Sierra Vista Unified School District prepares to launch its district-wide Summer Academy, designed as both a summer remediation and enrichment program.
SVUSD Public Information Officer Valerie Weller said the academy will run June 7-July 16, Monday through Friday, with registration opening March 31.
“The Summer Academy is designed to offer remediation opportunities for students who need it and enrichment opportunities for those that want it,” said Weller in an email. “We know that this past year has been difficult and the Summer Academy is our way of thanking our students and parents for their support by offering this opportunity to brush up on needed skills and have some fun along with way.”
Weller said the academy is free for all students who live within SVUSD boundaries. It is open to students who reside outside of the district, but they will have a $300 enrollment fee and will have to provide their own transportation.
SVUSD plans to host the Summer Academy at Bella Vista Elementary, Carmichael Elementary, Town & Country Elementary, Village Meadows Elementary, Joyce Clark Middle School and Buena High School.
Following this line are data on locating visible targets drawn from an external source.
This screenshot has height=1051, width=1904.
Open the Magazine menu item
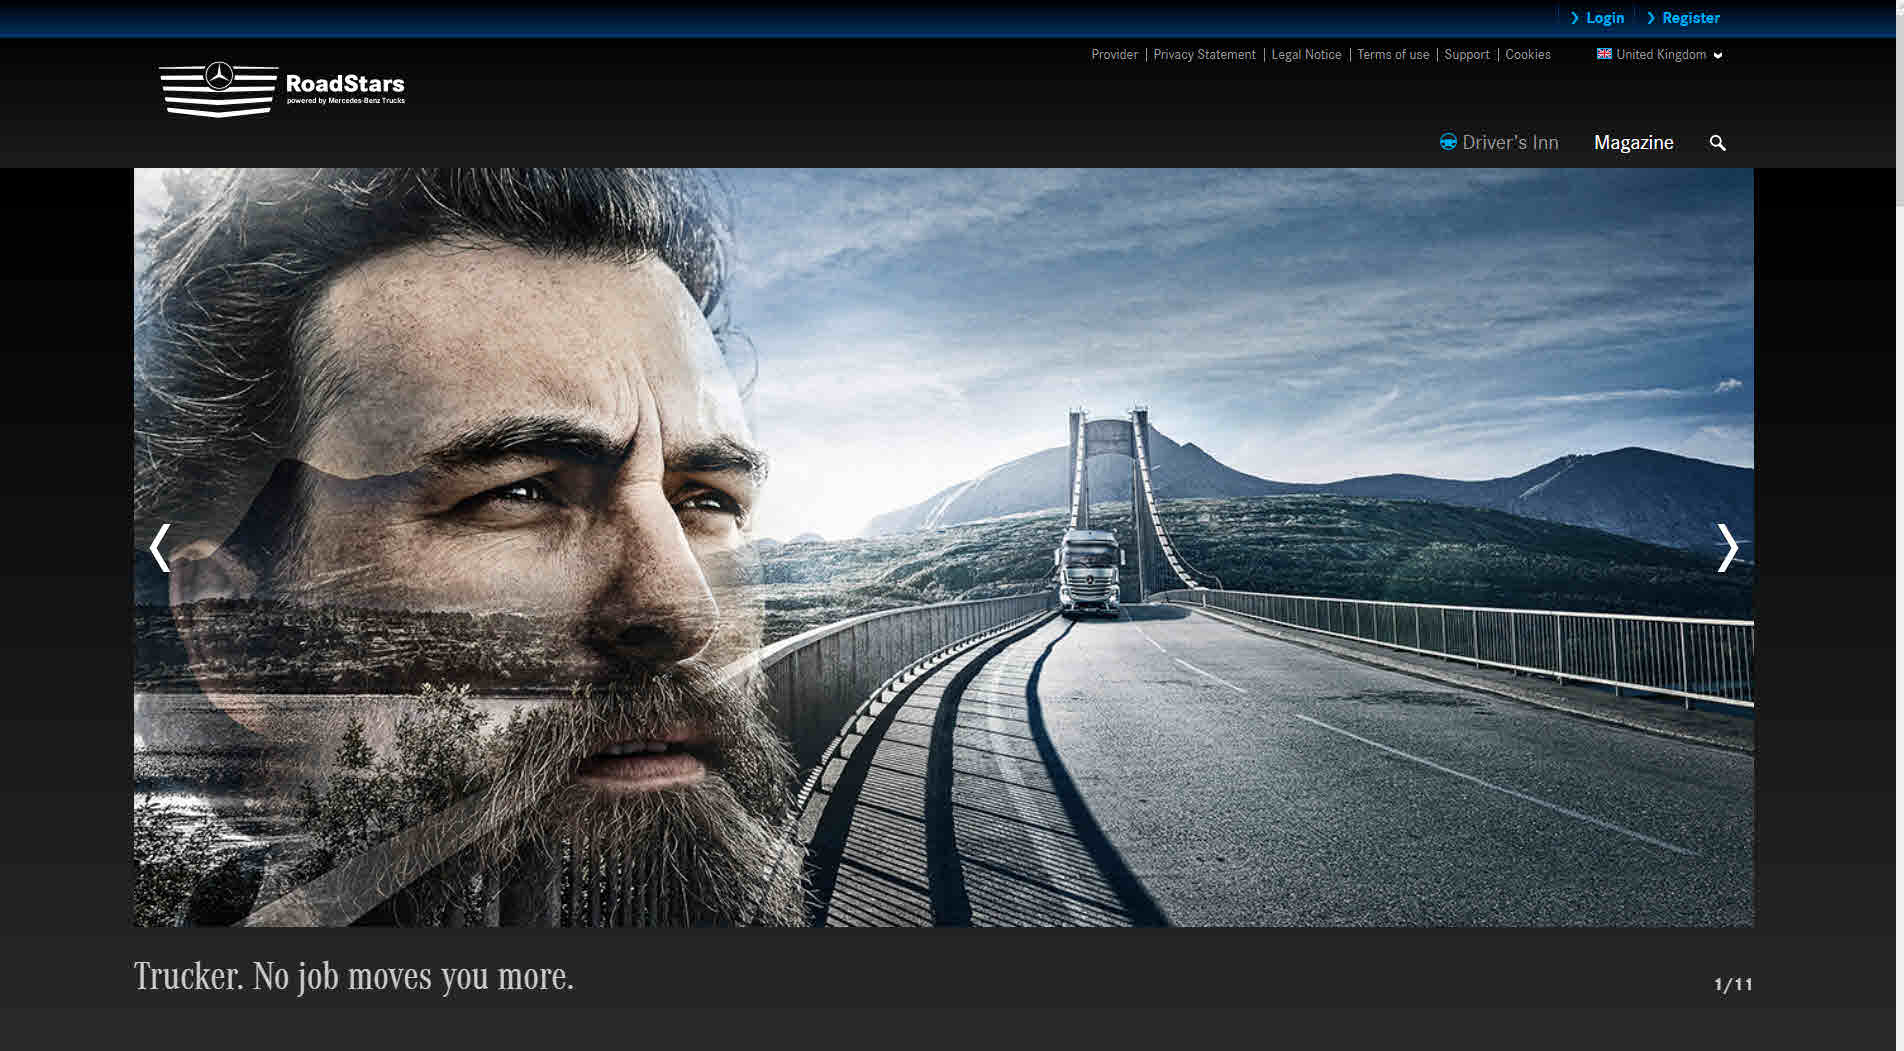[x=1633, y=143]
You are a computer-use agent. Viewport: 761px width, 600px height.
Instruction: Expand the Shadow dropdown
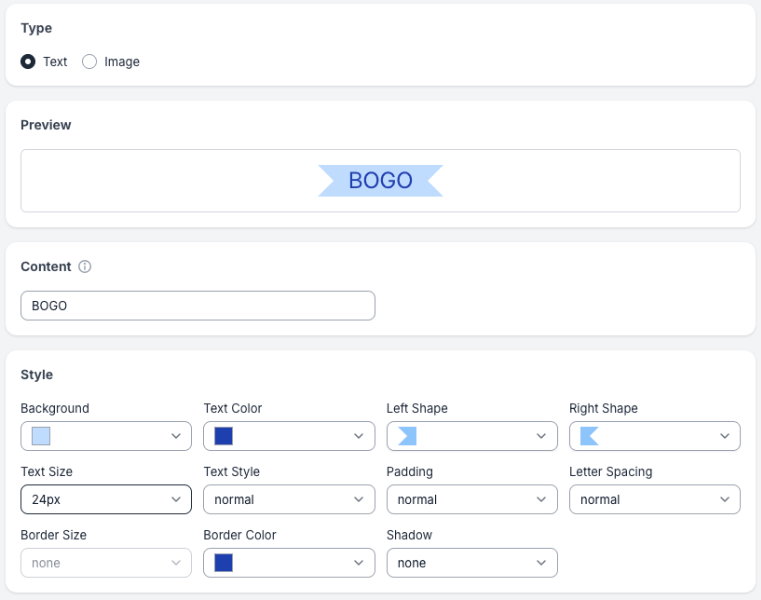[x=471, y=563]
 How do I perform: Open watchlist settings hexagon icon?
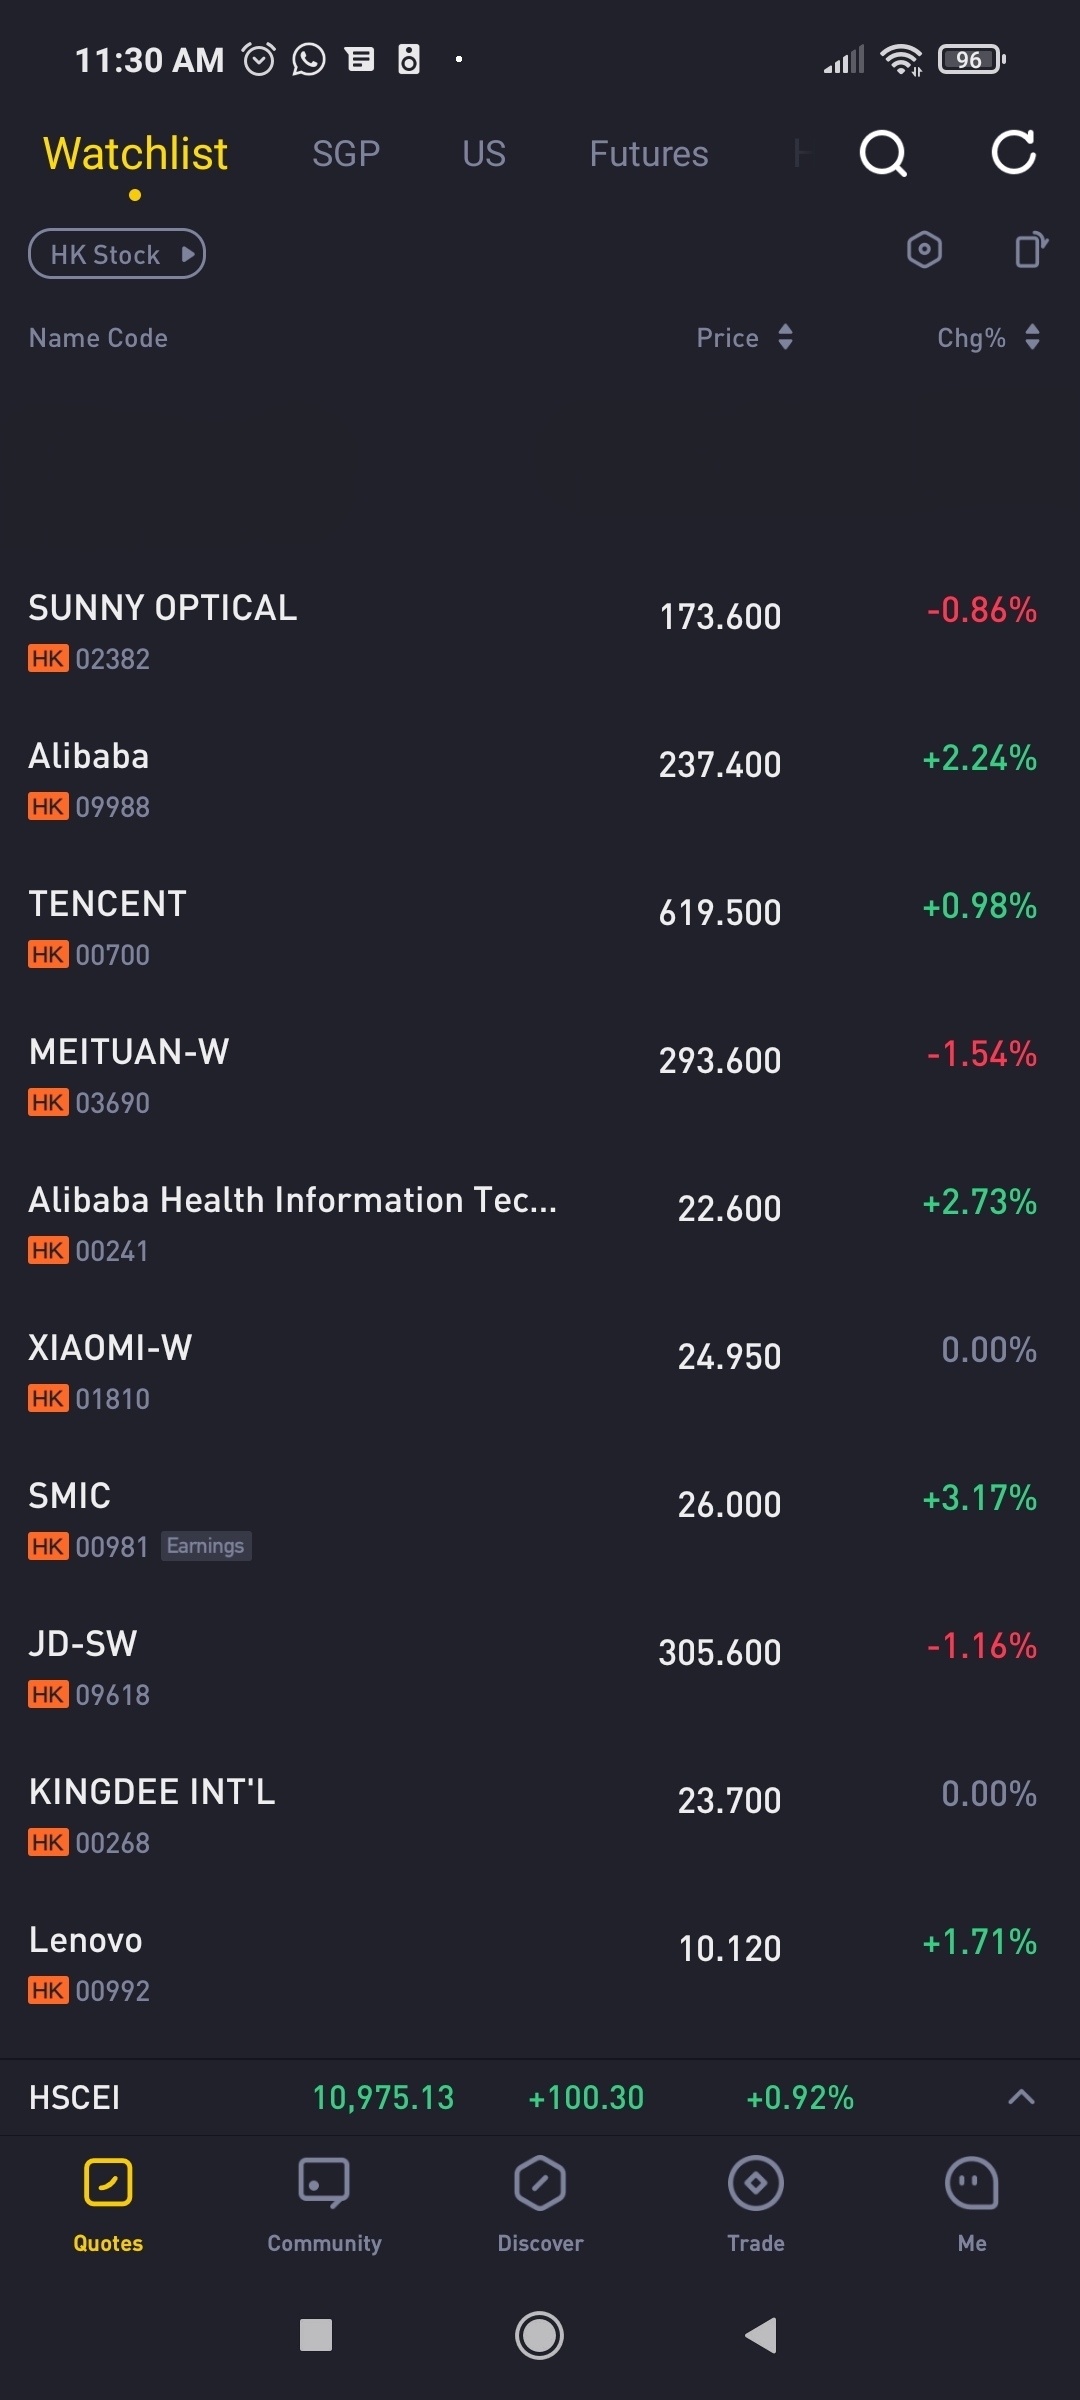coord(924,250)
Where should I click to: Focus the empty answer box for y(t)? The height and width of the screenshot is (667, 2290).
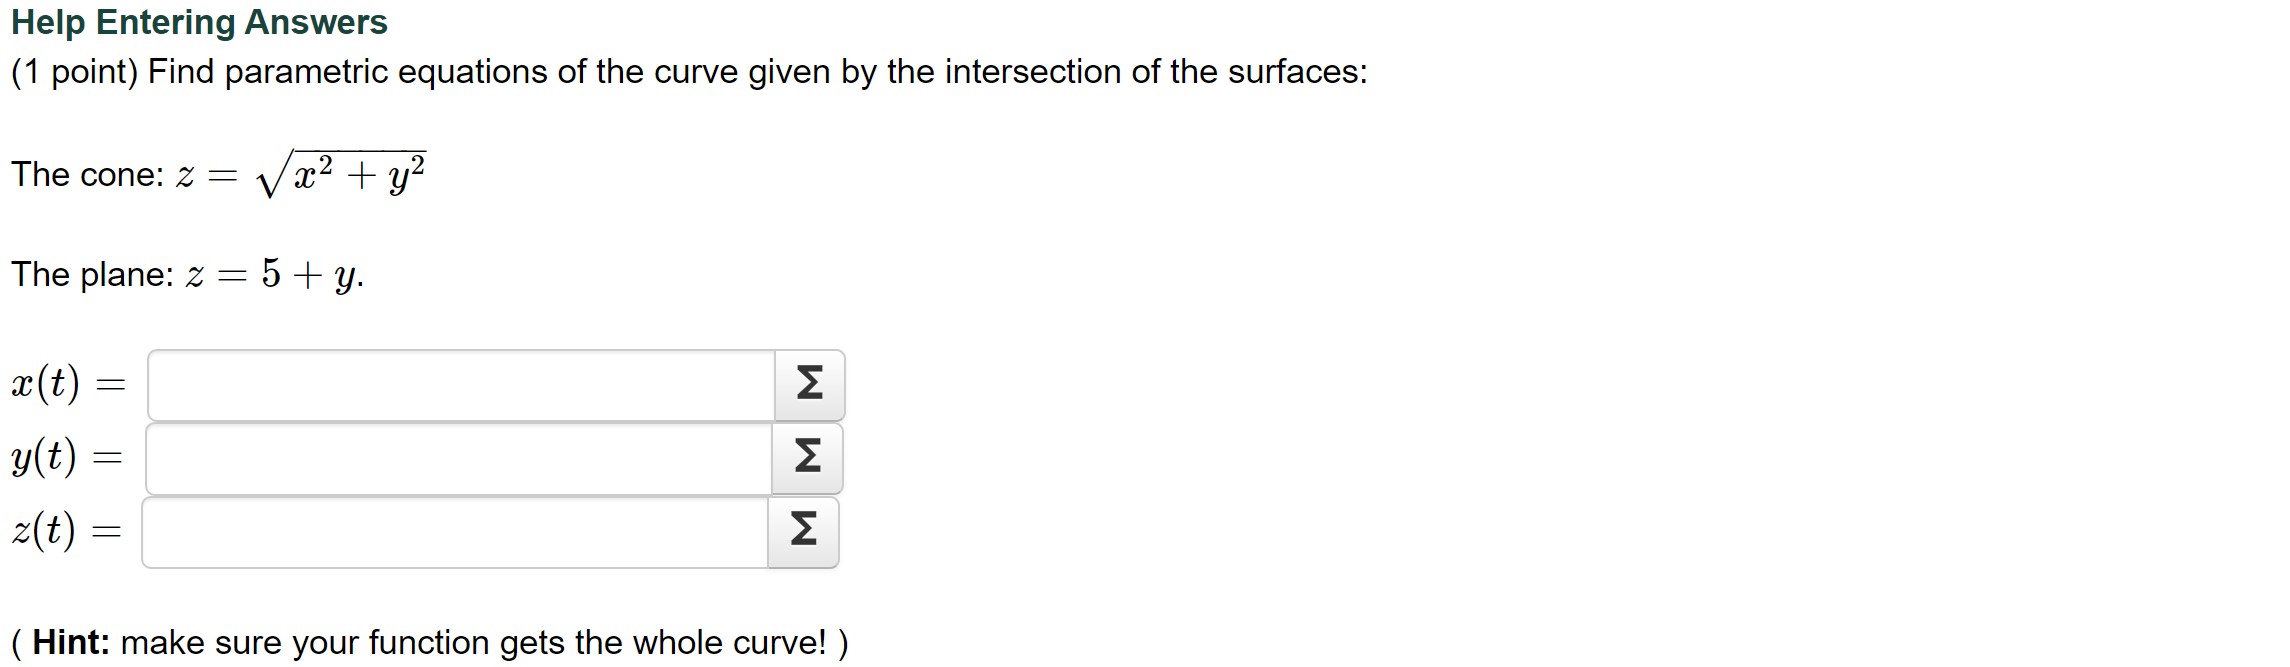[450, 458]
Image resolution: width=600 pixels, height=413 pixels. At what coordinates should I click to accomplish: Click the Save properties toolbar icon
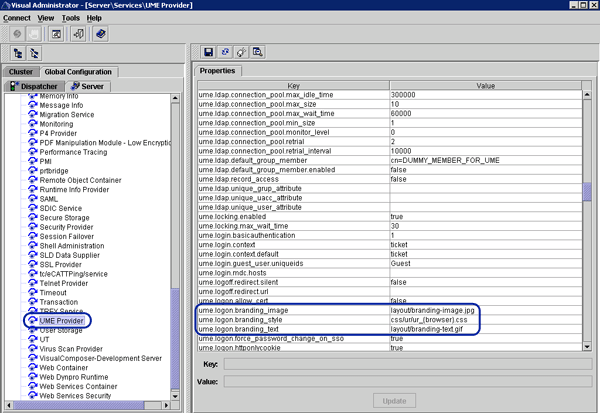coord(208,52)
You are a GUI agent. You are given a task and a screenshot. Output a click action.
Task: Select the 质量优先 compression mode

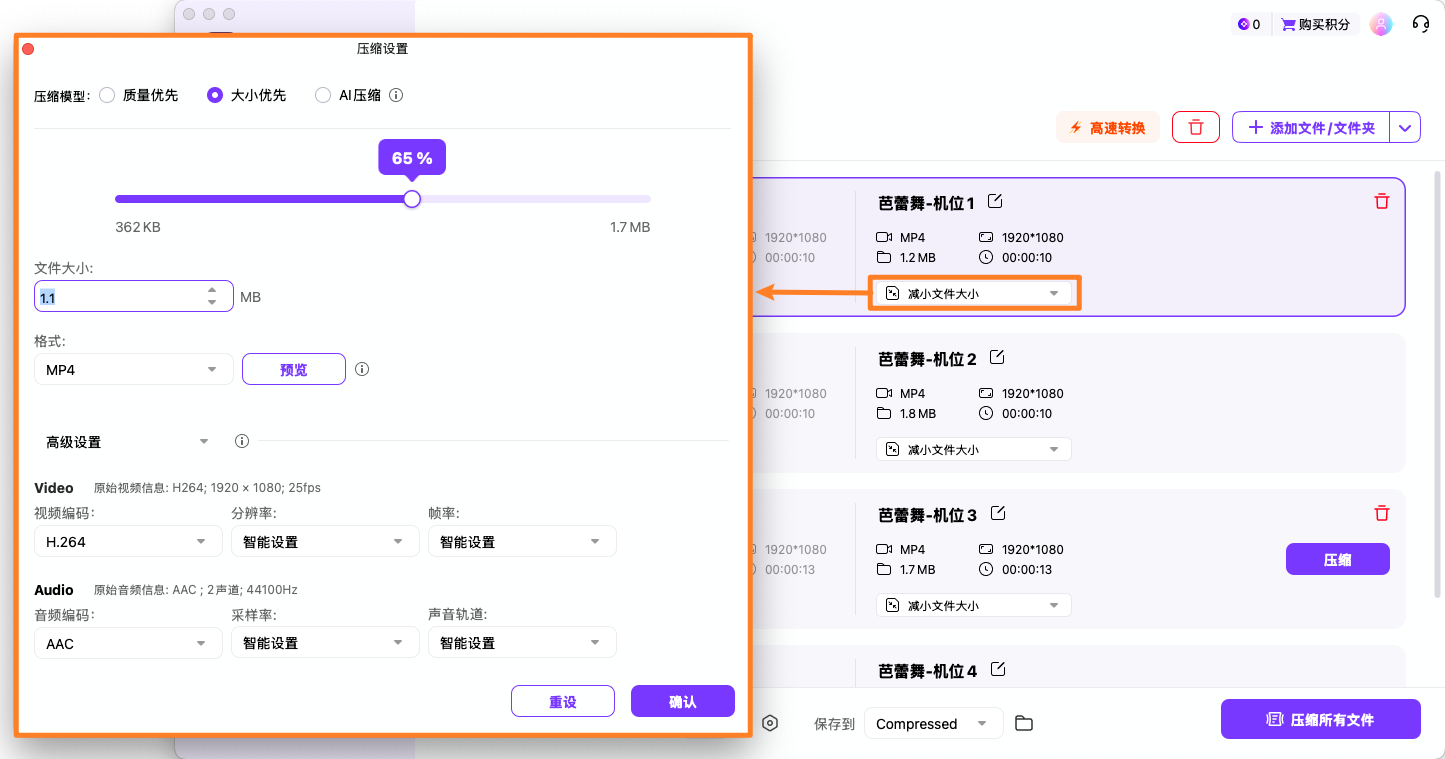click(x=107, y=95)
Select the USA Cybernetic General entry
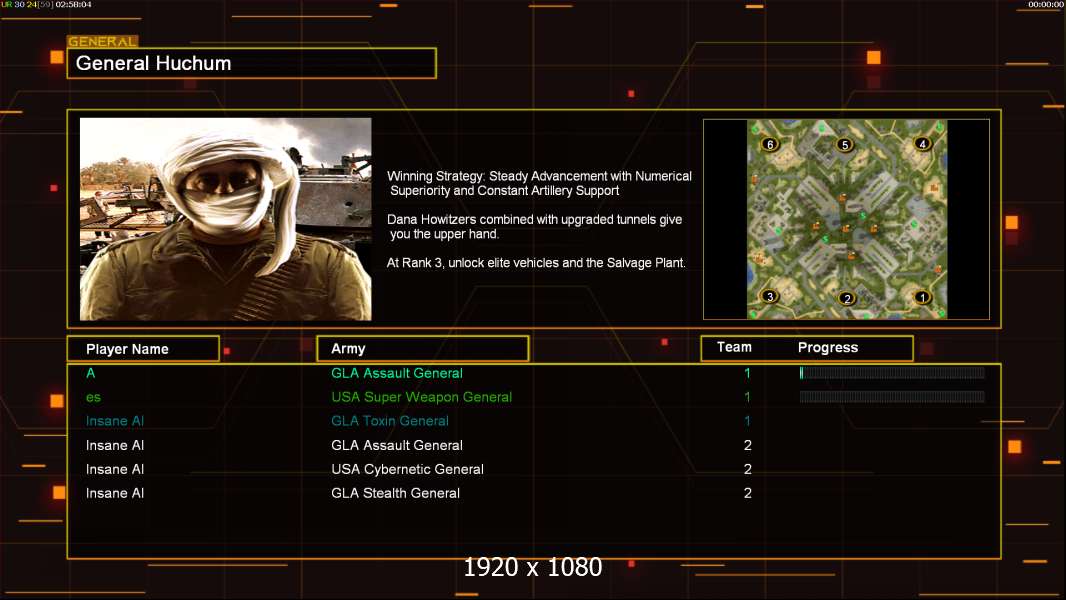The height and width of the screenshot is (600, 1066). point(407,469)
“The elementary sites may change based on enrollment but our hope is to have enough students enroll where all four sites will be open,” said Weller.
Weller said specific times will be assigned for elementary, middle and high school students to attend the enrichment and remediation classes.
“Elementary academy will be from 8:30 a.m.-2 p.m., middle school 8:50 a.m.-2:30 p.m. and high school from 9:20 a.m.-3 p.m.,” said Weller. “Each day will be divided into four periods and accommodate a lunch period and recess time. There will also be breakfast offered beginning 30 minutes prior to each start time. Breakfast and lunch will be free to all students for the Summer Academy.”
Weller said the district is working on finalizing the enrichment class schedule, but said it will include instruction on art, sports, dance, technology and music.
“We have several SVUSD employees who have signed up to share their personal passion in enrichment classes and also have several community members who have agreed to teach enrichment classes,” said Weller.
Weller said the district plans on offering courses in art, Zumba, intramural sports, beginning dance, art history, theatre arts, tech/coding, beginning sewing, steel drum/taiko drum, German/Spanish/French cultures through song and dance, culinary arts, band, auto shop and painting/drawing.
Enrichment courses will be offered to students based on their grade level. Weller said the schedule can change depending on enrollment.
Weller said the remediation programs will be offered in math and English language arts for grades K-6.
“We will have credit recovery options at the middle and high school for those students much like the standard summer school program,” said Weller. “Students and parents will be encouraged to take remediation by their teachers in order to help the students succeed.
“Parents and students can also sign up for remediation classes if they just want to brush up on those skills before entering the next grade.”
Funding for the program, excluding transportation fees, is covered by the funds the district received from the Elementary and Secondary School Emergency Relief Fund.
Weller said nearly 700 families expressed interest in the program based on the parent survey the district distributed about the academy.
The district is in the process of interviewing and hiring coordinators for the academy.
Weller said parents will be able to register their children for the academy through the district’s website or through paper forms available at each of the schools within the district.